It was unusual for Island Federal Arena to host a Pac-12 team. However, after the Stony Brook women’s basketball team stunned Washington State with a 69-62 victory on Sunday, Dec. 19, it’s safe to say that the seemingly daunting task was not too challenging for this hyped Seawolves squad.
This highly-anticipated matchup came together just three days ago. Stony Brook (9-1) had its upcoming Tuesday game against Hofstra canceled due to the Pride’s COVID-19 issues, while Washington State (8-3) could not play their scheduled game against Cornell on Sunday due to the outbreak in Ithaca. These occasions set up the first-ever meeting between the Seawolves and the Cougars.
The last-minute schedule change would not be an easy one, though; per the NCAA’s NET metric, the Washington State Cougars were the second-toughest team the Seawolves would face all season behind Fordham. It was also a difficult trip for the Cougars, who had to play BYU in Utah 24 hours before Sunday’s tip-off and landed in New York at 3 a.m.
“We’ve beaten a Big East team, we’ve beaten a Big Ten team, and I challenged [our players] because I wanted to beat a Pac-12 team as well,” head coach Ashley Langford said in a postgame press conference. “[We’re] in the history books as the team that beat all three of those power conferences in one year.”
Washington State jumped out with an early 10-4 lead over Stony Brook after just three minutes of play in the first quarter. During this run, the Cougars saw two 3-pointers come from sophomore guard Charlisse Leger-Walker, who would finish the game with a team-leading 19 points.
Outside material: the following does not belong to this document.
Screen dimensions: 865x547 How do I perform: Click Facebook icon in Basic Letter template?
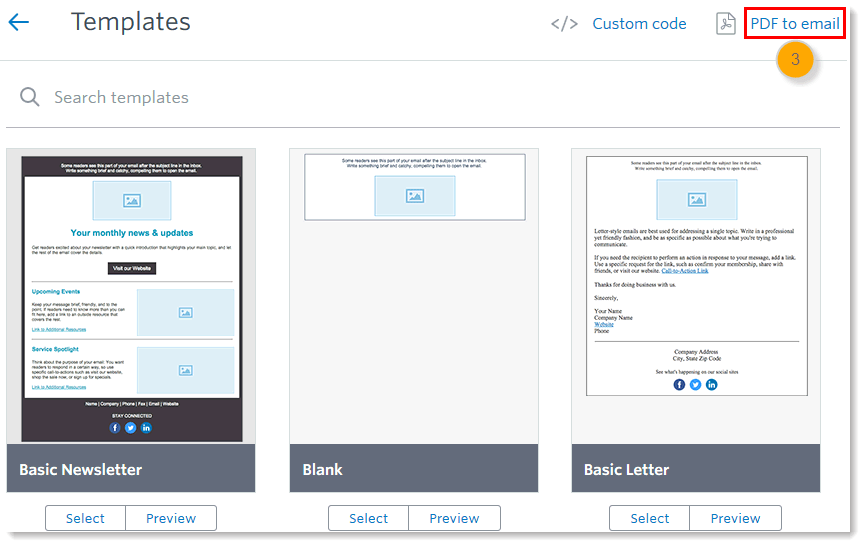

Despite this early 3-point success, Washington State was held to a 20% 3-point percentage throughout the remainder of the game, in large part due to a quick readjustment by Langford and the Seawolves on the defensive end. Stony Brook immediately recognized the fact that Washington State was draining stop-and-shoot threes. Thus, Langford made it clear to her team that putting an end to these outside shots would keep the Seawolves in the game.
“They’re really good when they’re just standing and they can catch-and-shoot,” Langford said. “That’s usually three points. We were trying to get them to move, so we were going under ball screens to start. Sometimes we were going over if there was enough room, but we wanted them to take threes off the dribble. I think that makes a difference.”
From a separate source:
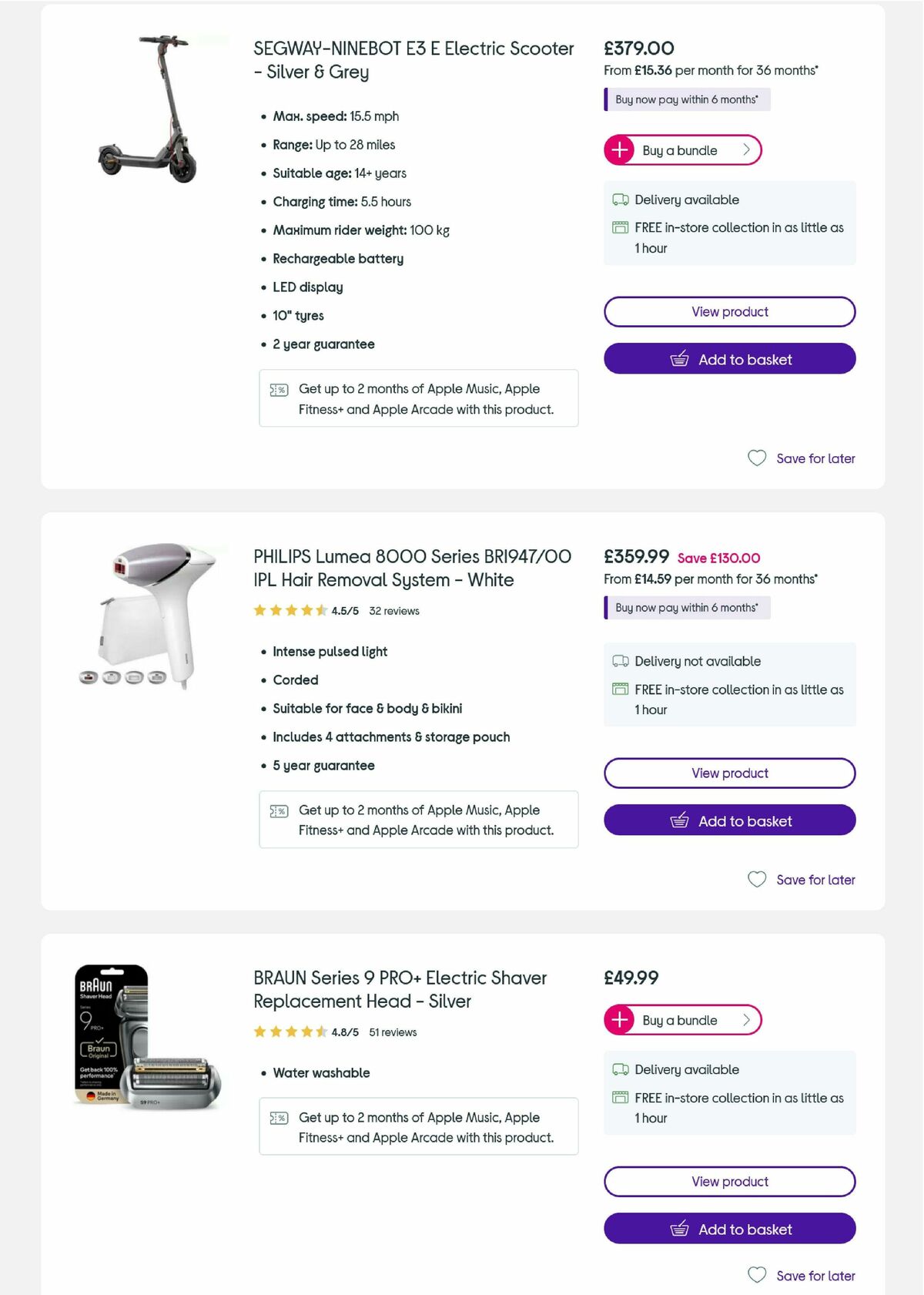Viewport: 924px width, 1295px height.
Task: Open the SEGWAY-NINEBOT E3 E product title link
Action: point(413,59)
The Seawolves worked their way back to tie up the physically larger Cougars to end the first period. They carried their hard-nosed mentality into the second quarter, seeing notable contributions from graduate forward India Pagan and senior guard Annie Warren. Pagan, who made her return in the team’s last outing against Penn, put up 12 points and four rebounds. Warren had missed the team’s last two games, but made a strong comeback with 14 points, three rebounds, and one assist.
“It felt good to be back out there,” said Warren. “You definitely, definitely miss it. It was nice being patient, letting it come to me, not forcing shots and playing with my teammates.”
Warren and Pagan provided a much needed offensive presence throughout the first half of play. By halftime, Stony Brook and Washington State were in a 27-27 stalemate. It was clear that one of these teams would have to really buckle down on defense to give their offense a shot at breaking away with the lead in the late going.
The Seawolves were up for the challenge.
Stony Brook’s momentum carried over into the second half, as the team finally jumped out to a five-point lead over the Cougars with 5:00 left to play in the third quarter. The Seawolves went 9-for-13 from the floor and 3-for-4 from the 3-point line during the frame. Much of their offensive success came thanks to the efforts of senior guard Earlette Scott. Scott would have a day to remember on Sunday, racking up a team-high 20 points and a 50% field goal percentage.
The icing on the cake for Scott came in the form of an acrobatic drive into the paint where she dodged three defenders, completed a mind-bending reverse layup, and drew a personal foul for the and-one. Scott’s play, which was undoubtedly the play of the game for the Seawolves, was also a turning point for their offense.
“I just tried to get a stop, honestly,” said Scott. “I knew the offense would come, so I just tried to stay aggressive and follow the coach’s game plan.”
Scott, who punctuated the play with a slide to the floor and a roar of satisfaction, gave the Seawolves the jolt of confidence that they needed to prevail over the Cougars. The team received huge contributions from bench players in particular during the third period, including an 80% shooting and a huge 3-pointer from sophomore forward Kelis Corley. By the end of the third, Stony Brook had a three-point lead and was looking to pile on in the fourth.
“We preach ‘team, team, team,’ every single day,” Langford said. “We’ve shown that. Our leading scorer changes depending on who has it that game and who doesn’t. But we really just try to take the best shot, and sometimes the best shot ends up being for Scotty, ends up being for Annie, ends up being for Leighah, ends up being for India. Whoever it is is ready. But the balanced attack on offense and the depth that we have is what’s really helping us win these games and beat these big opponents.”
Against the odds, Stony Brook earned its first win over a Pac-12 opponent in program history. Having put together an impressive non-conference resume, the Seawolves next take the court on Thursday, Dec. 30 against NJIT to open America East play.